Data shown.
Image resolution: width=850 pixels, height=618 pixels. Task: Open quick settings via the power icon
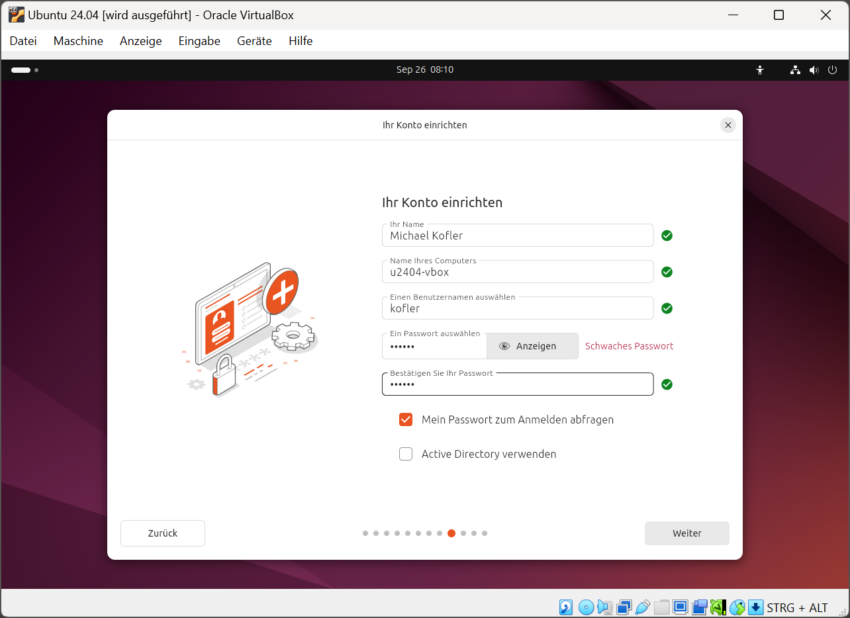[x=832, y=70]
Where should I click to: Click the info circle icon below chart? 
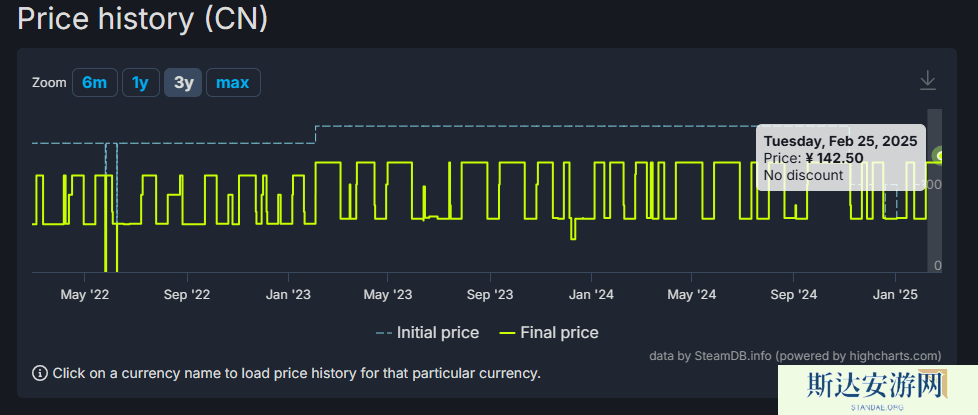pos(40,373)
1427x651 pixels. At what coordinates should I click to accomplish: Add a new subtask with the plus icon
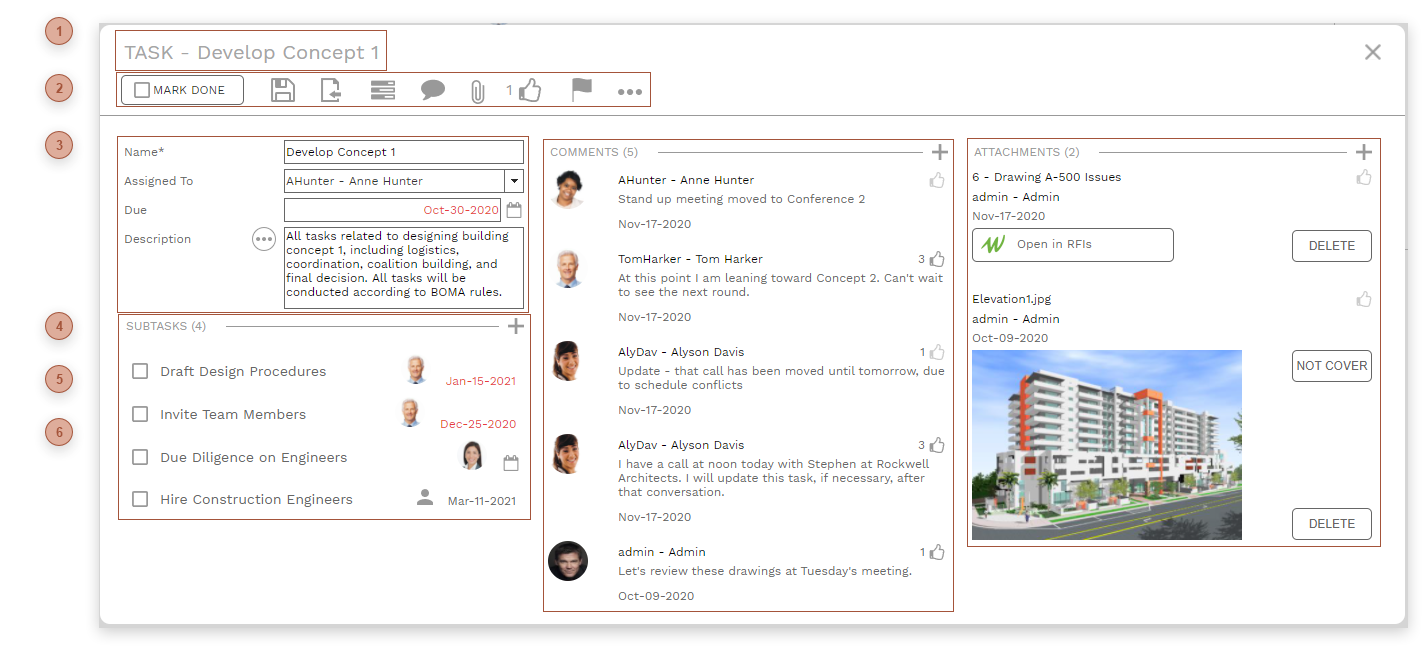(x=516, y=325)
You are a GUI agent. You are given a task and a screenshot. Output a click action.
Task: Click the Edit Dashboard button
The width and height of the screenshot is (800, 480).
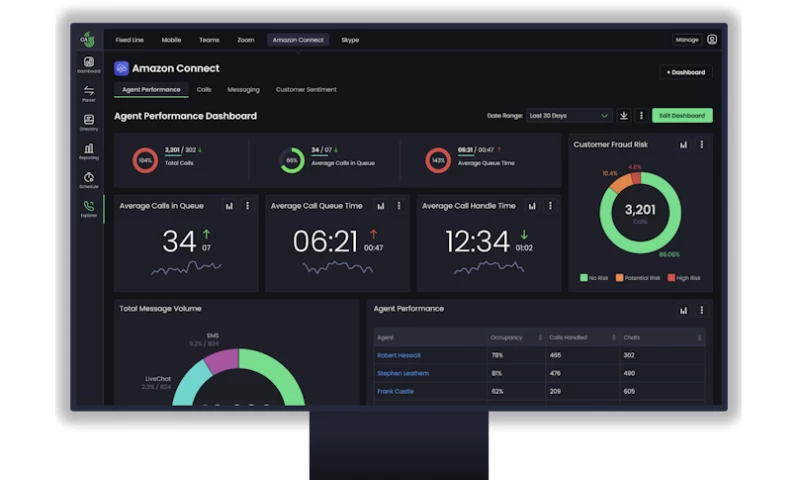point(682,116)
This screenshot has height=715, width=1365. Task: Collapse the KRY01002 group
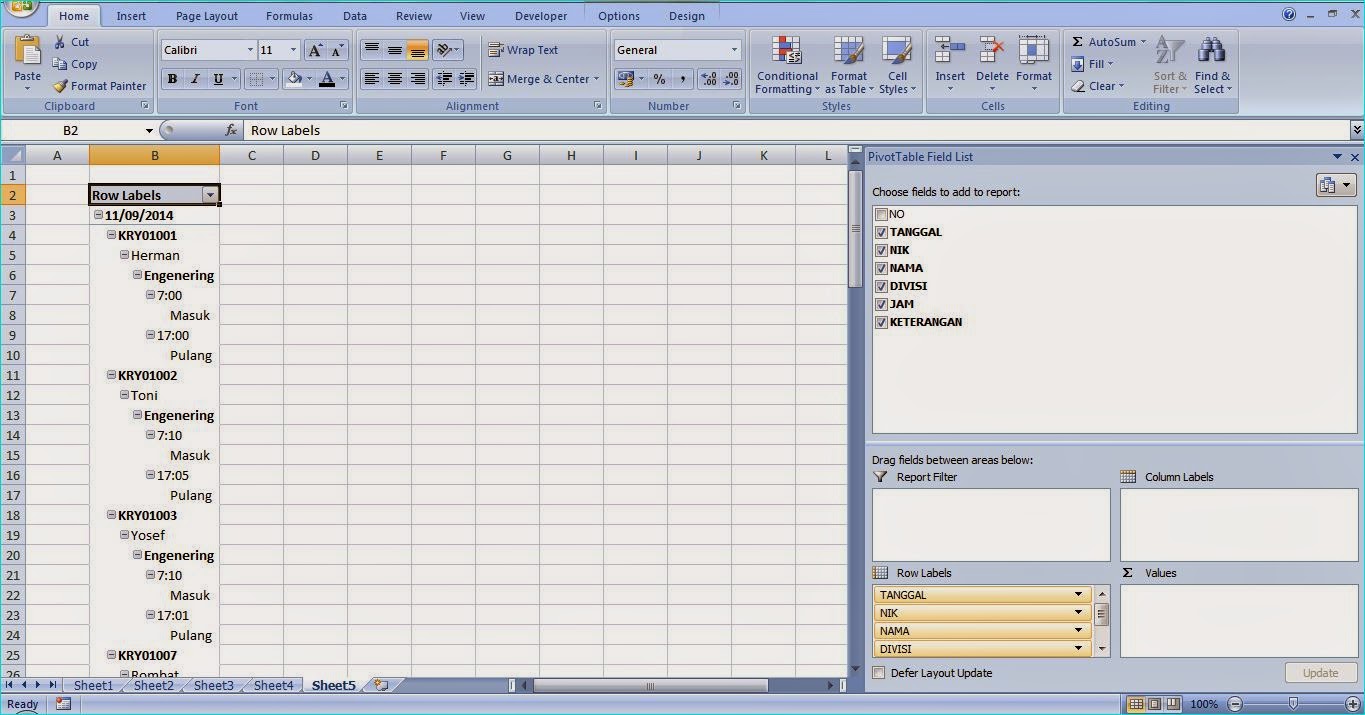[x=110, y=375]
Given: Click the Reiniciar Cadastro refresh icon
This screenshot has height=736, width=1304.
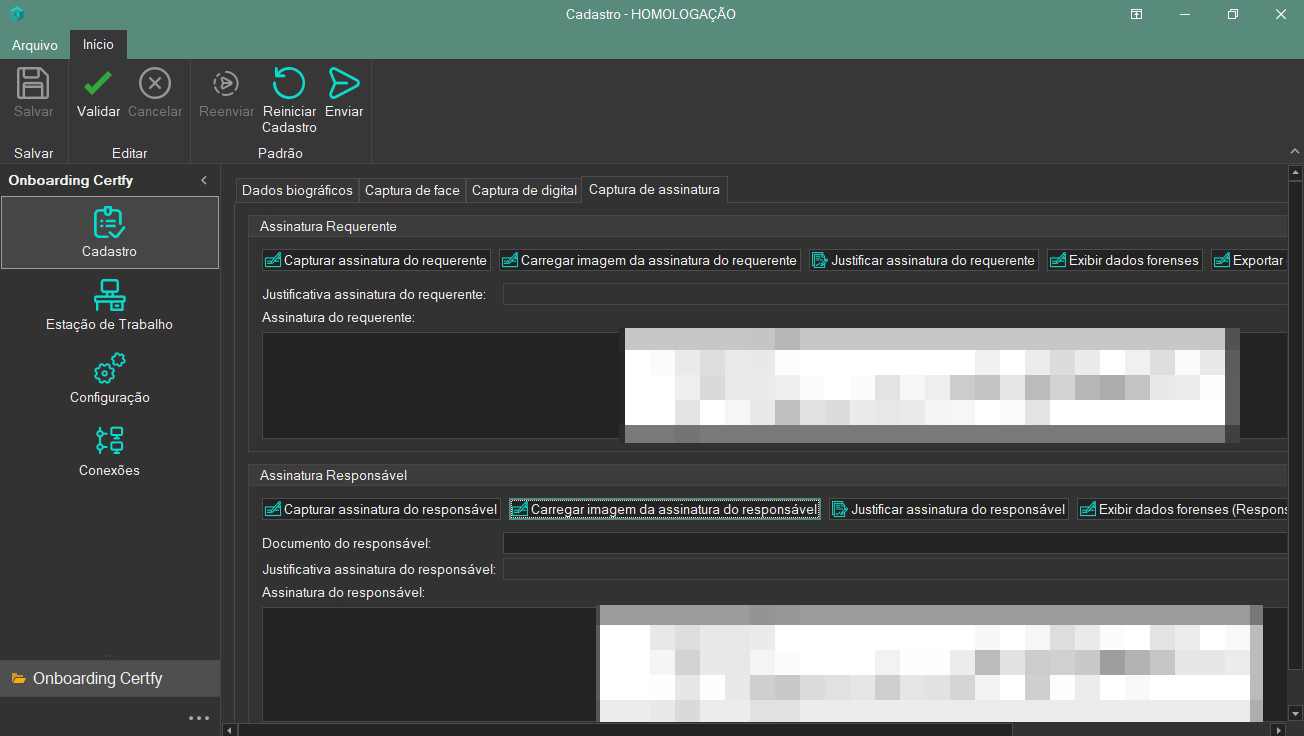Looking at the screenshot, I should tap(289, 84).
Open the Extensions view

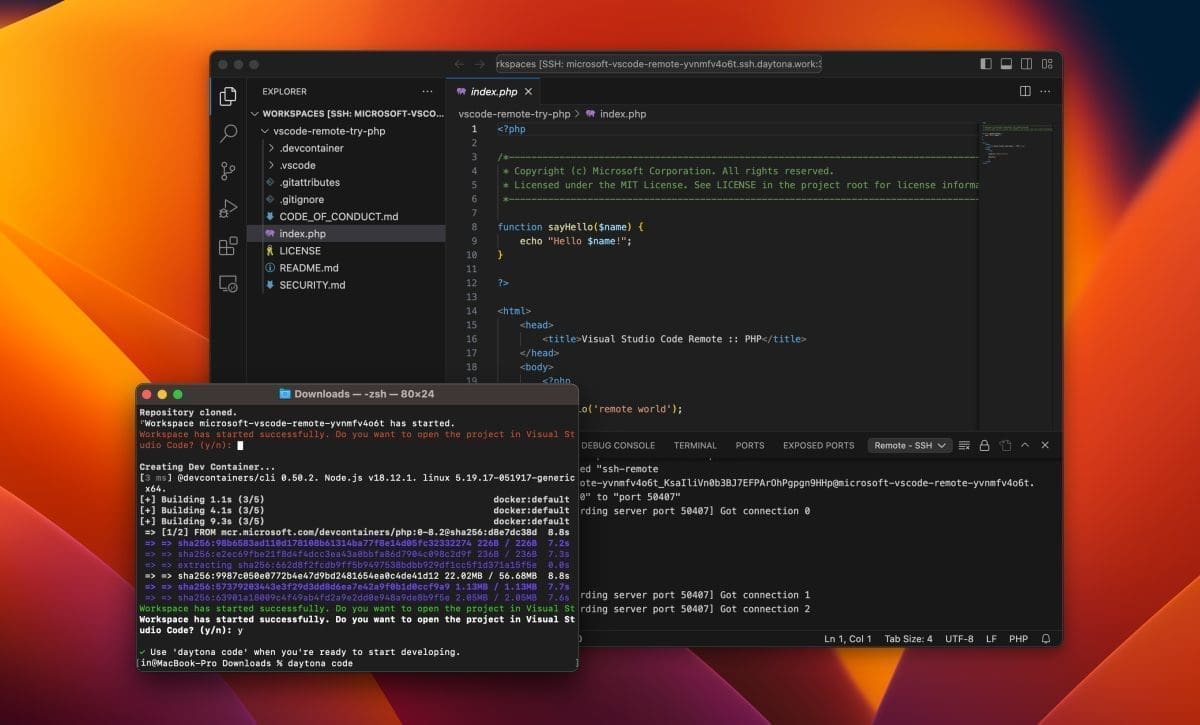[x=228, y=247]
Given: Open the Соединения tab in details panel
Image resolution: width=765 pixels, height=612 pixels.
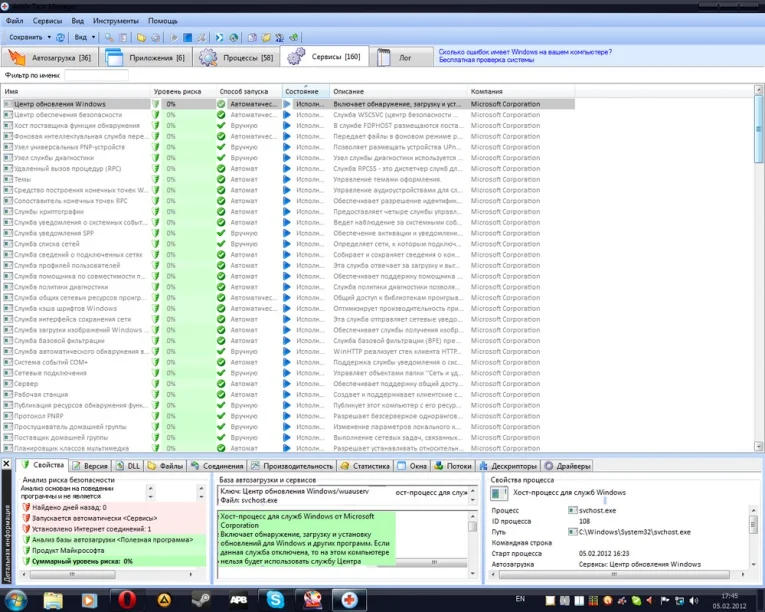Looking at the screenshot, I should click(x=219, y=466).
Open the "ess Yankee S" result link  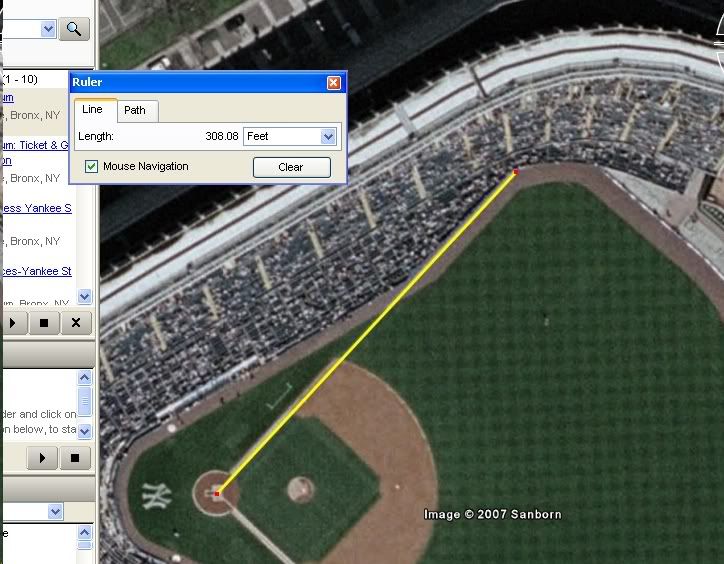point(37,208)

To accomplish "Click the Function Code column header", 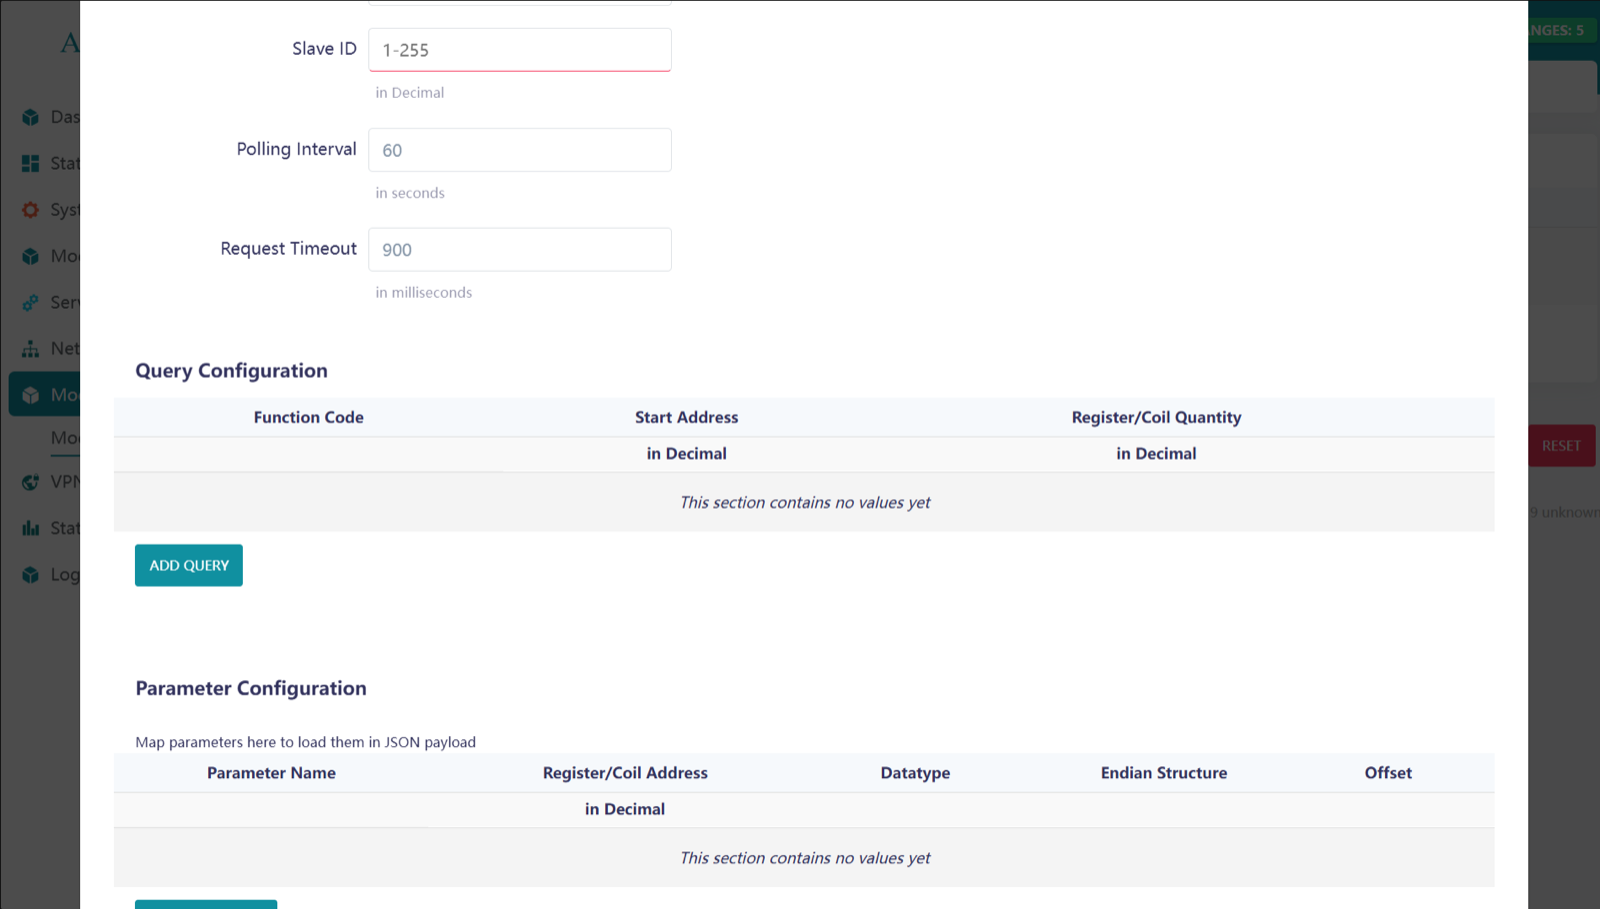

Exercise aim.
Transcribe the records from the very beginning through the line containing "Looking at the screenshot, I should click(x=219, y=466).", including both ends. Leave the pictures out of your copy.

Result below.
Image resolution: width=850 pixels, height=618 pixels. Task: Open quick settings via the power icon
[x=832, y=70]
Where should I click to: Click the info circle icon below chart? 
pos(40,373)
1427x651 pixels. At what coordinates should I click to accomplish: Add a new subtask with the plus icon
(x=516, y=325)
You are a GUI agent. You are given a task and a screenshot. Output a click action.
Task: Click the Edit Dashboard button
The width and height of the screenshot is (800, 480).
point(682,116)
This screenshot has height=715, width=1365. Task: Collapse the KRY01002 group
[x=110, y=375]
Given: Click the Reiniciar Cadastro refresh icon
This screenshot has height=736, width=1304.
Looking at the screenshot, I should tap(289, 84).
Open the Extensions view

[x=228, y=247]
Given: Open the Соединения tab in details panel
Image resolution: width=765 pixels, height=612 pixels.
Looking at the screenshot, I should click(x=219, y=466).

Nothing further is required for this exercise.